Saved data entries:

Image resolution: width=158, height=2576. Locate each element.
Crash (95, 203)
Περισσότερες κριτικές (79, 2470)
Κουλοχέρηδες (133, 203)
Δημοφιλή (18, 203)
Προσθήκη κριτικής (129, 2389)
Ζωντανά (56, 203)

---

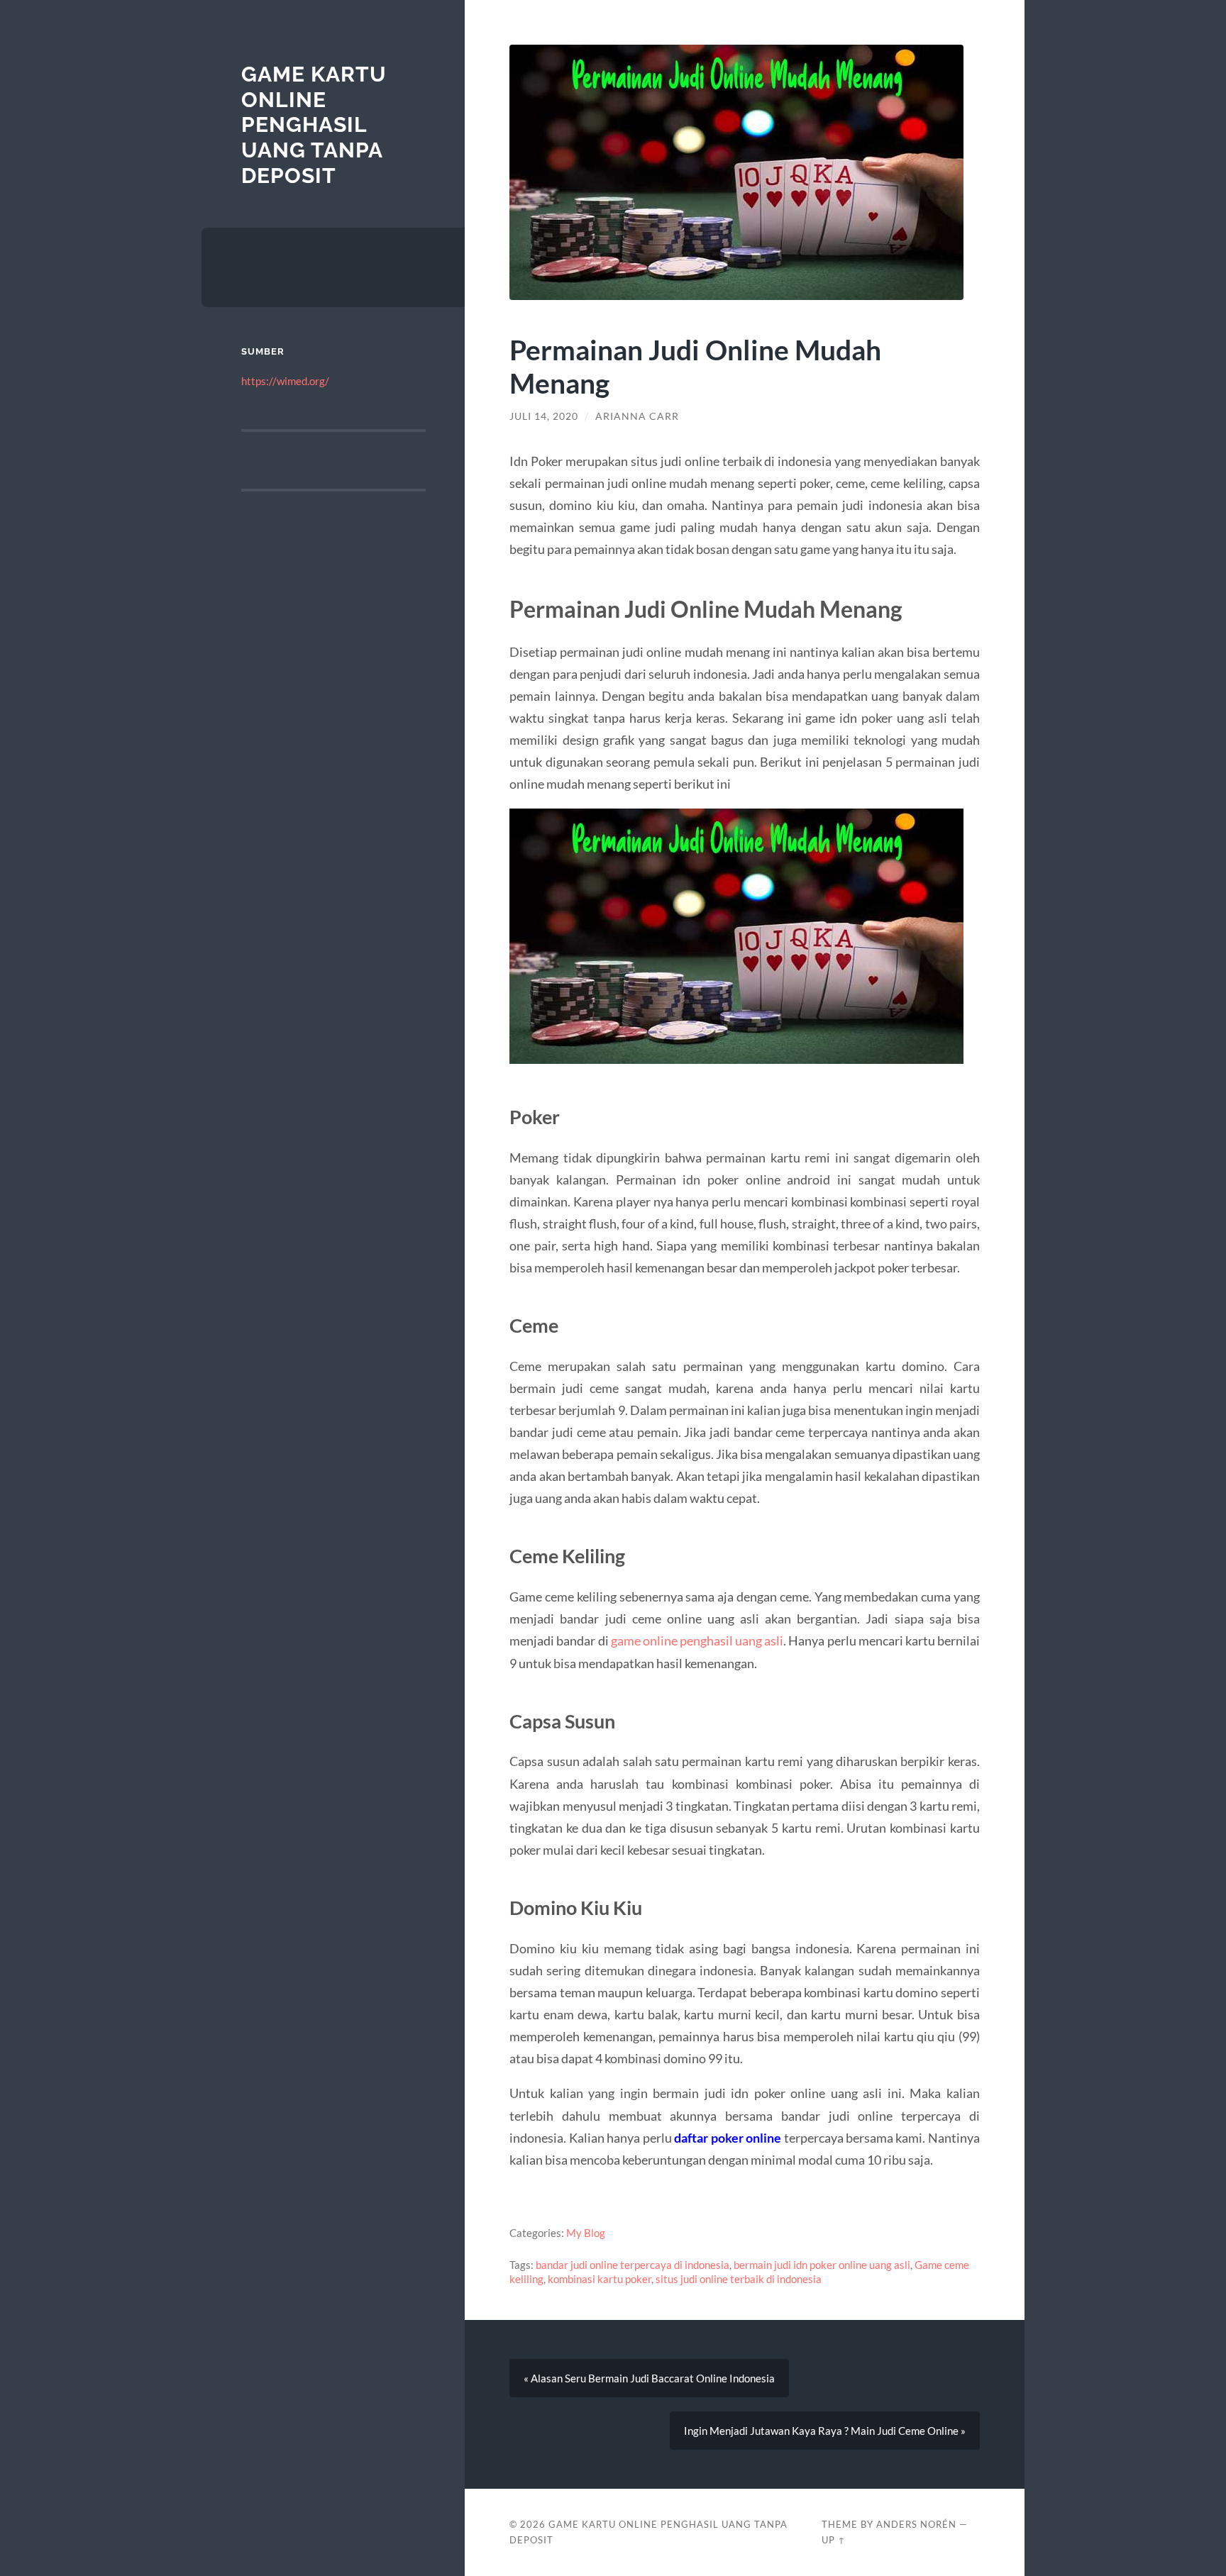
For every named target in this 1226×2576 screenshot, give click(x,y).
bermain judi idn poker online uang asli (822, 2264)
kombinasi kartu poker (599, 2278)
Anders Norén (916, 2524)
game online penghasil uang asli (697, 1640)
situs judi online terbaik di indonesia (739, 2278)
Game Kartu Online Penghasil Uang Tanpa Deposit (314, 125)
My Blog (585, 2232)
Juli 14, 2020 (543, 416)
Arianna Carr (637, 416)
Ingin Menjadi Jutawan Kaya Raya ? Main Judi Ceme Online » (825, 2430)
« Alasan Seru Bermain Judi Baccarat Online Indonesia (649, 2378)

__Exercise__.
Repeat, exactly as they stand above, the lines from the line with "Image resolution: width=158, height=2576." to the line with "Ζωντανά (56, 203)", both lines included.

__Reply__.
Image resolution: width=158, height=2576. Locate each element.
Crash (95, 203)
Περισσότερες κριτικές (79, 2470)
Κουλοχέρηδες (133, 203)
Δημοφιλή (18, 203)
Προσθήκη κριτικής (129, 2389)
Ζωντανά (56, 203)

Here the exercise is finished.